Young Herbert went on to pursue a higher education, attending Utah State College, where he graduated in 1905. In college he took his first formal art classes. This early training – added to his innate ability and the vibrant images he’d been stockpiling throughout his youth – appears to have stood him in good stead, because by 1910 Herbert Morton Stoops had already gained employment as a staff artist for the San Francisco Chronicle, and later, for the San Francisco Examiner.
In 1914, Stoops moved to Chicago, where he took classes at the Art Institute while working as a staff artist for the Chicago Tribune.
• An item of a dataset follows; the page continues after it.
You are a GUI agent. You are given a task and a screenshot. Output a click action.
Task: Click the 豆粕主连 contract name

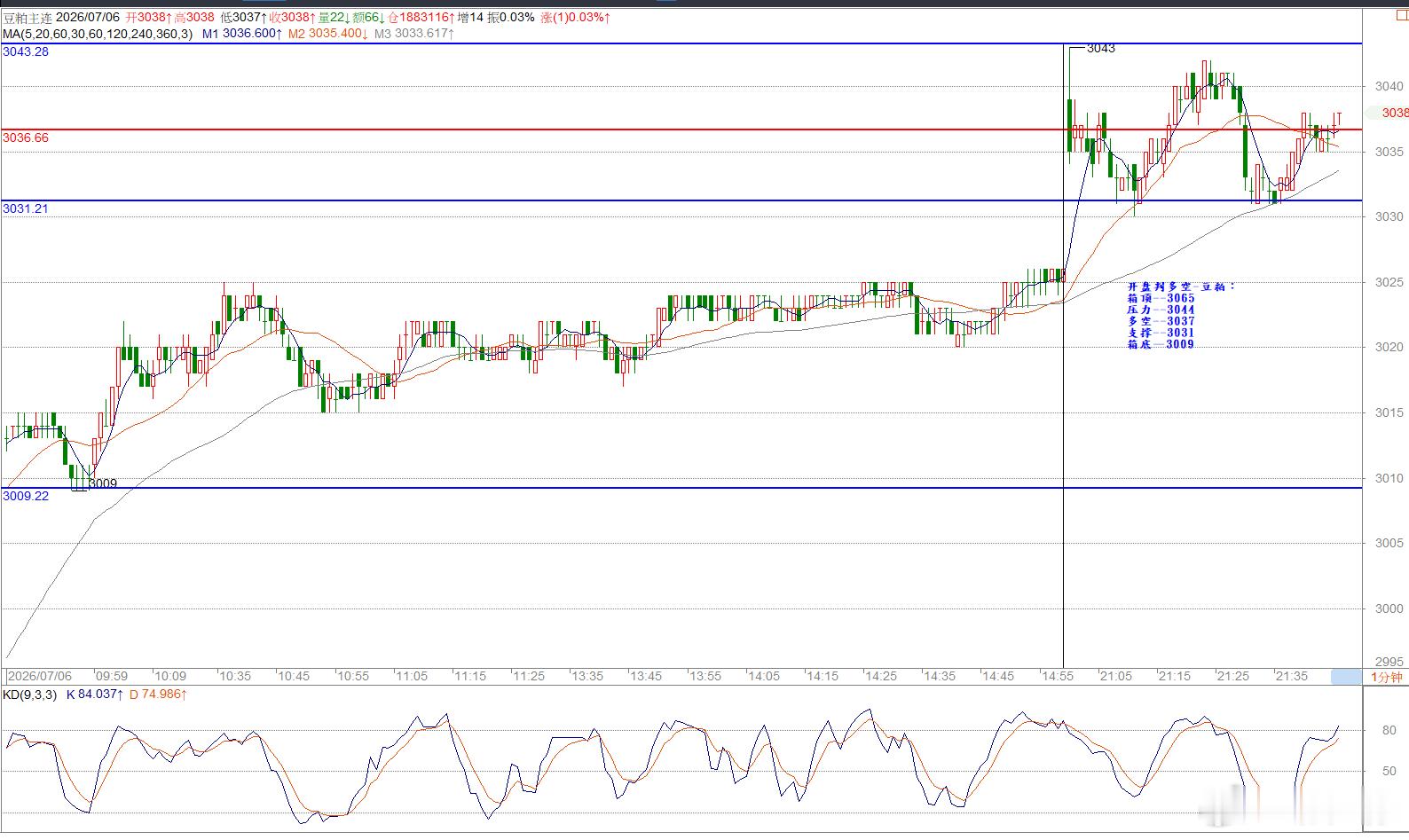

He was beginning to make a name for himself as a newspaper illustrator, and was also starting to do black-and-white drawings, page decorations, and story headings for Blue Book, the literary pulp magazine with which he would be identified for the rest of his life.
But by this time the world was at war, so the budding artist enlisted in the Army, serving in France as First Lieutenant in the Sixth Field Artillery of the First Division. Stoops sent drawings from his sketchbook back to the home front. A compilation of his wartime sketches, Inked Memories of 1918, was published in 1924.
After the war, Stoops moved to New York City and married Elise Borough. Under the tutelage of Harvey Dunn, Stoops applied his early experiences to canvas and paper, becoming one of the most sought-after illustrators of his day. By the early ’20s, oils by Stoops were featured in Cosmopolitan and Good Housekeeping alongside the works of illustration giants. He began painting covers for The American Legion Magazine, a publication for which he would work constantly in the years to come.
Stoops had been a contributing artist to the pages of Blue Book previous to World War I, but editor Donald Kendicott soon took notice and assigned him a cover. In 1935 he commissioned Herbert to paint all of Blue Book’s monthly covers. Their creative collaboration would last until the artist’s death.
In 1940 Stoops received the Isidor Medal from the National Academy for his work, Anno Domini, which depicted the ravages of war on refugees. During World War II he did several posters for the office of War Information.
Stoops was working on a series of monthly covers for Blue Book when, on May 19, 1948, after a period of failing health, he died at his art studio residence on Barrow Street in Greenwich Village. He was only 60 years old but he had left a legacy of thousands of unforgettable images that had delighted the American public.